● What you are asked to do:
Reproduce exactly the entries from the "This screenshot has width=703, height=335." line to the end. Skip all pictures.
BEGIN Provided data
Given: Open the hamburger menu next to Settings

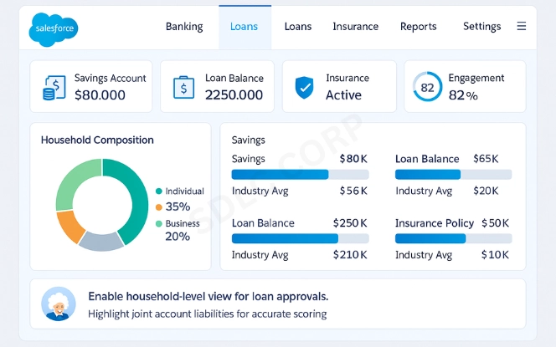Looking at the screenshot, I should point(522,27).
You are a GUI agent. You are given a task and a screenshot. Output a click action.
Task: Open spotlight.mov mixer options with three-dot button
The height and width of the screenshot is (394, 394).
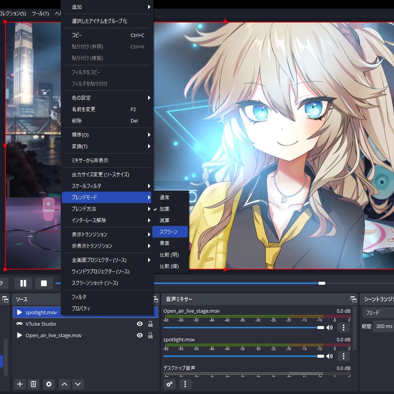point(343,356)
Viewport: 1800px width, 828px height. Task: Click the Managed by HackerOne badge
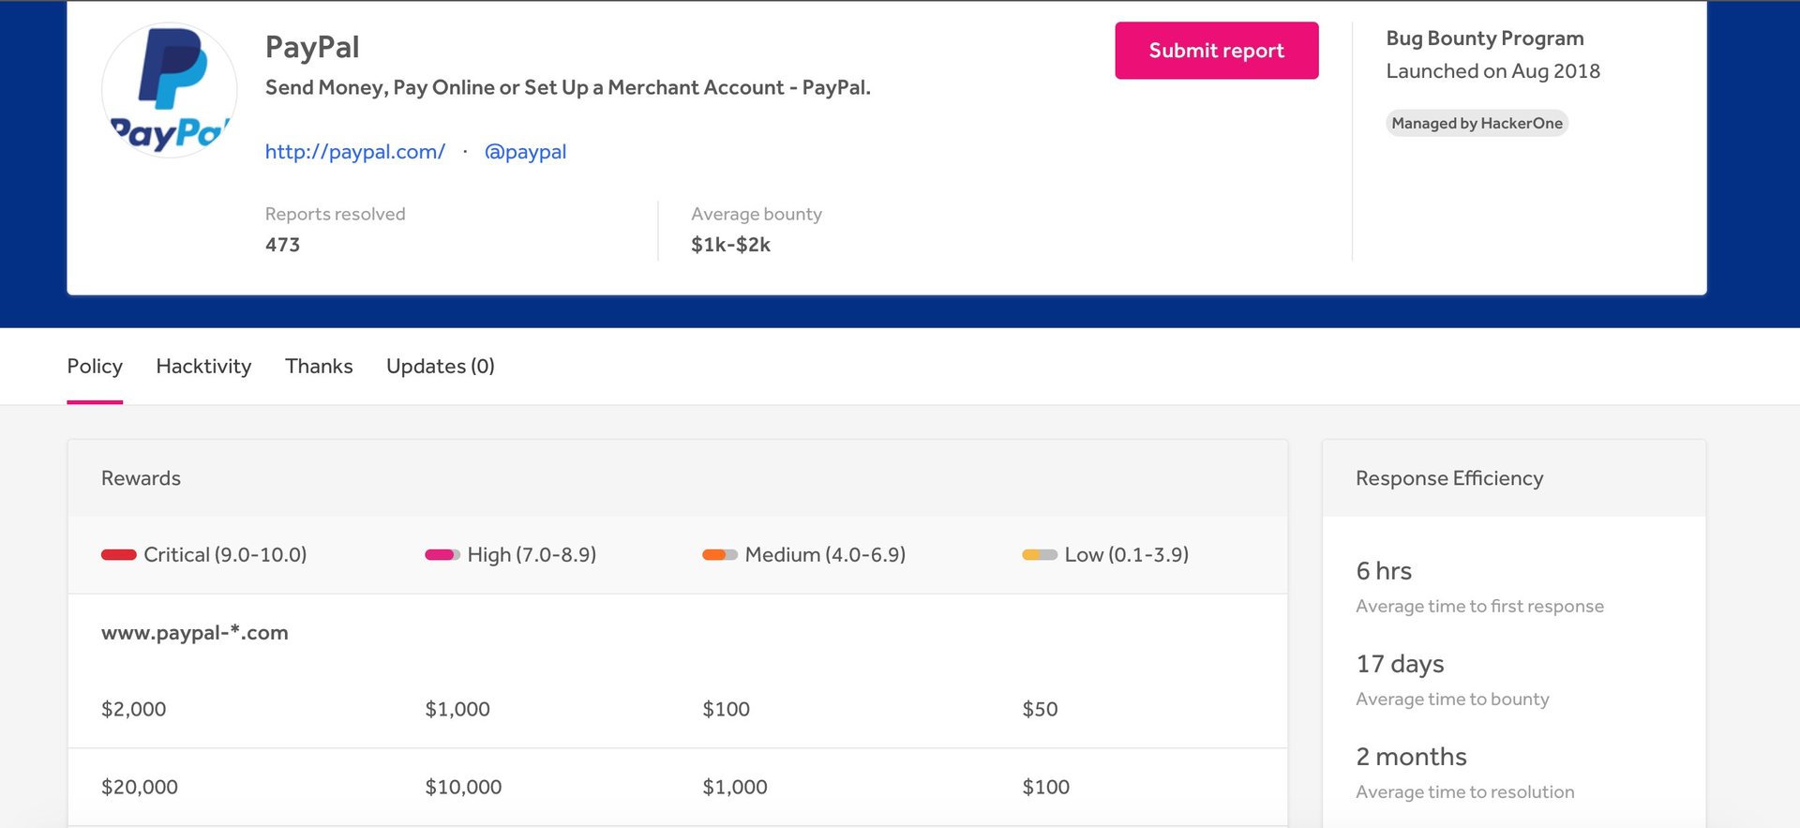[x=1477, y=123]
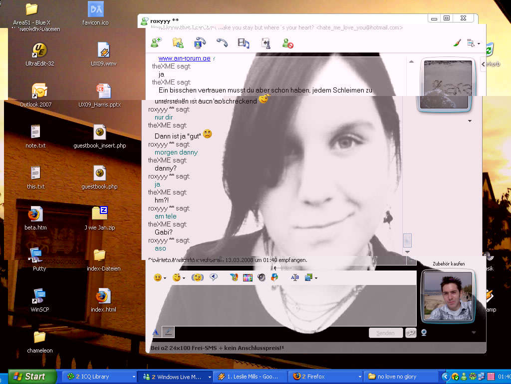Launch the games playing card icon
This screenshot has height=384, width=511.
pyautogui.click(x=266, y=43)
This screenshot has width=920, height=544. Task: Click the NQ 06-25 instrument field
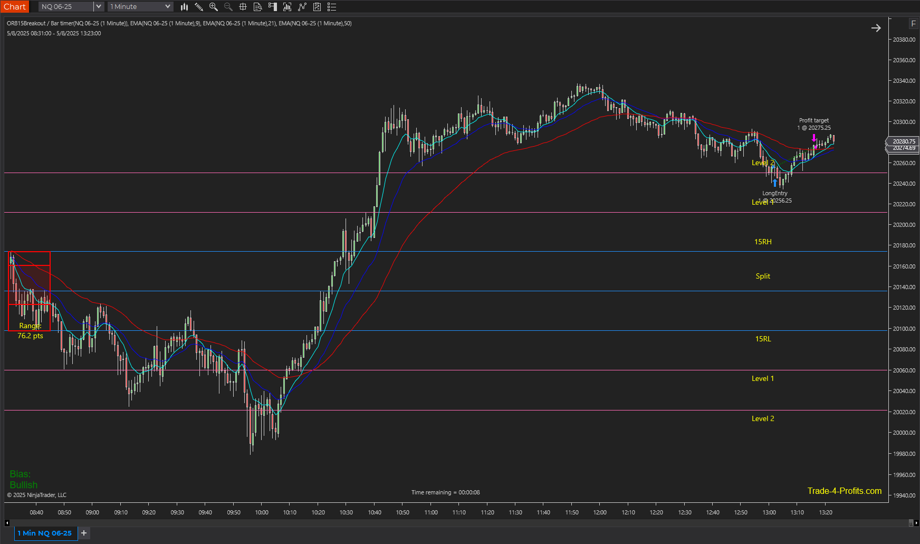coord(66,7)
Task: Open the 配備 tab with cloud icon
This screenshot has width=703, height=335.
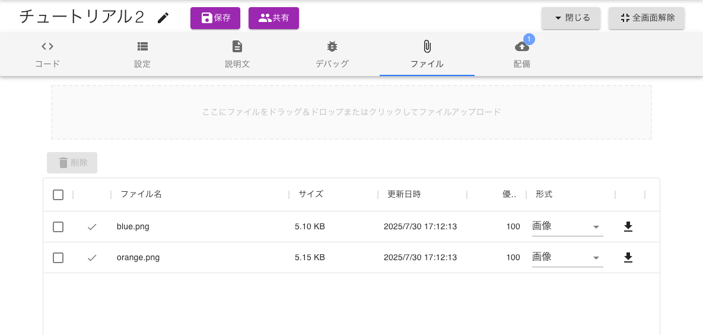Action: point(522,55)
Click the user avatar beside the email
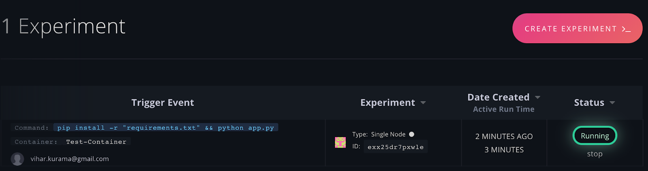648x171 pixels. [17, 159]
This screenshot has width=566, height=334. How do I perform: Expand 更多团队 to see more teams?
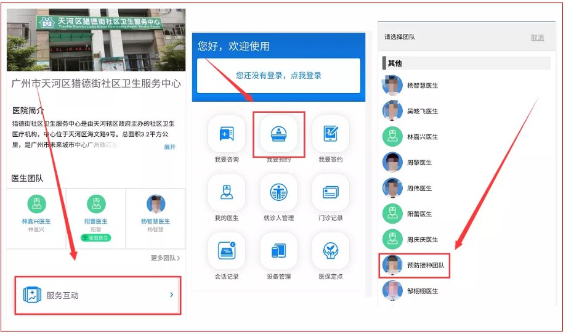click(x=165, y=258)
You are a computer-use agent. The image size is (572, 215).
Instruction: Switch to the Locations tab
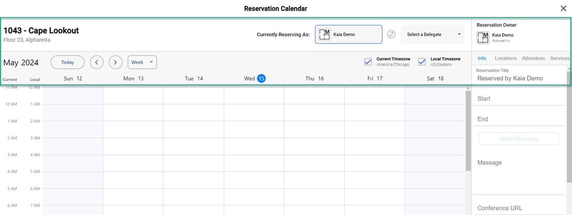click(506, 59)
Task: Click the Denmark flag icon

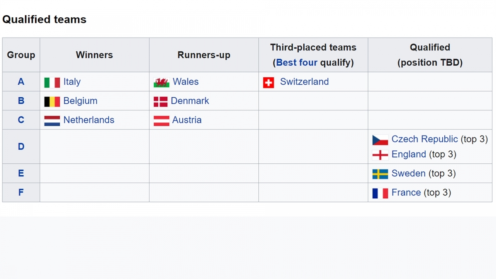Action: tap(161, 101)
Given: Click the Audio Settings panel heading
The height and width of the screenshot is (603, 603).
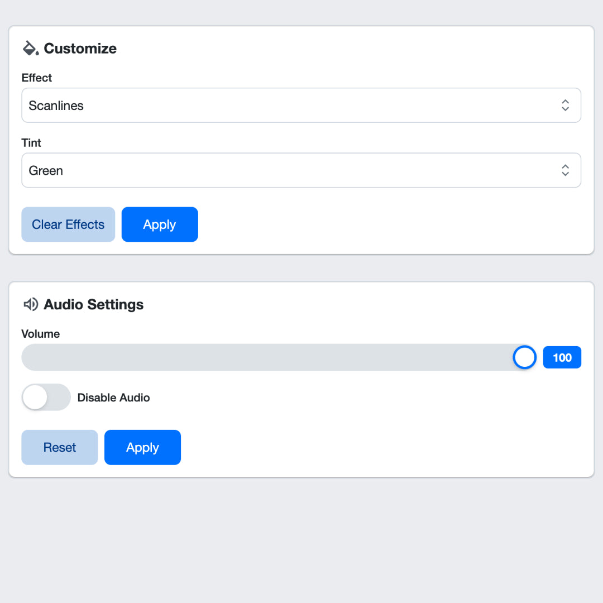Looking at the screenshot, I should [x=93, y=304].
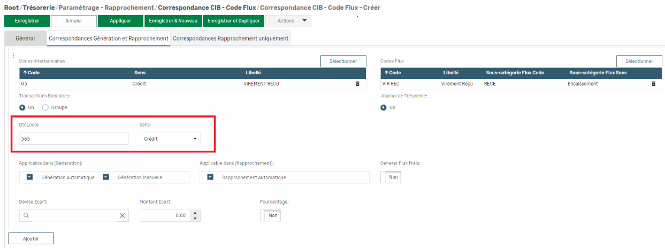This screenshot has height=248, width=665.
Task: Sort the Codes Interbancaires table by Code
Action: click(30, 73)
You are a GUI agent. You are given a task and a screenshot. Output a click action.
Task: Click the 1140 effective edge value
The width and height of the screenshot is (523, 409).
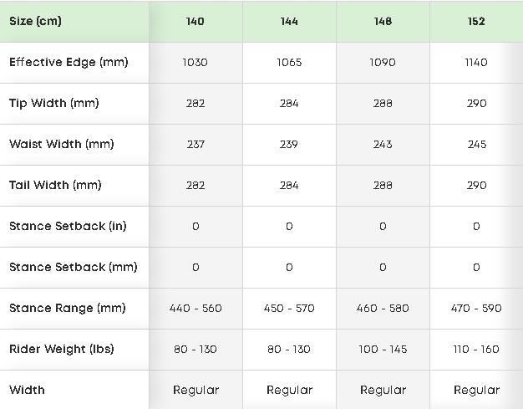point(476,62)
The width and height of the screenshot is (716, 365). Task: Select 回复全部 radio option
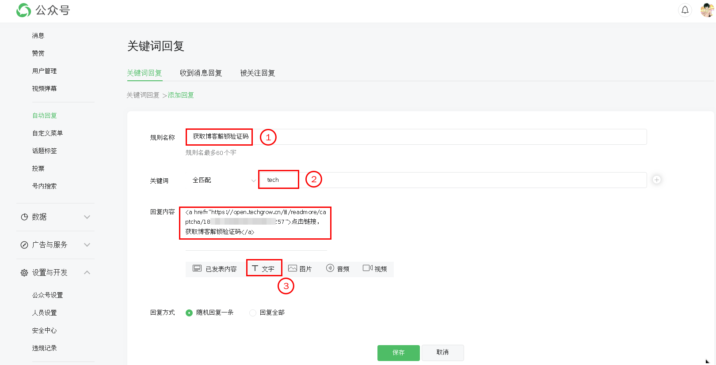253,313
END Provided data
● Written answer:
This screenshot has width=703, height=335.
Action: point(522,55)
Click the user avatar beside the email
648x171 pixels. [17, 159]
This screenshot has width=566, height=334. How do I perform: Expand 更多团队 to see more teams?
click(x=165, y=258)
You are a computer-use agent. The image size is (572, 215).
Instruction: Switch to the Locations tab
click(506, 59)
Task: Click the Denmark flag icon

Action: tap(161, 101)
Given: Click the Audio Settings panel heading
The height and width of the screenshot is (603, 603).
Looking at the screenshot, I should [x=93, y=304].
This screenshot has height=248, width=665.
Task: Sort the Codes Interbancaires table by Code
Action: click(30, 73)
You are a GUI agent. You are given a task and a screenshot. Output a click action.
Task: Click the 1140 effective edge value
The width and height of the screenshot is (523, 409).
point(476,62)
The width and height of the screenshot is (716, 365). Task: Select 回复全部 radio option
253,313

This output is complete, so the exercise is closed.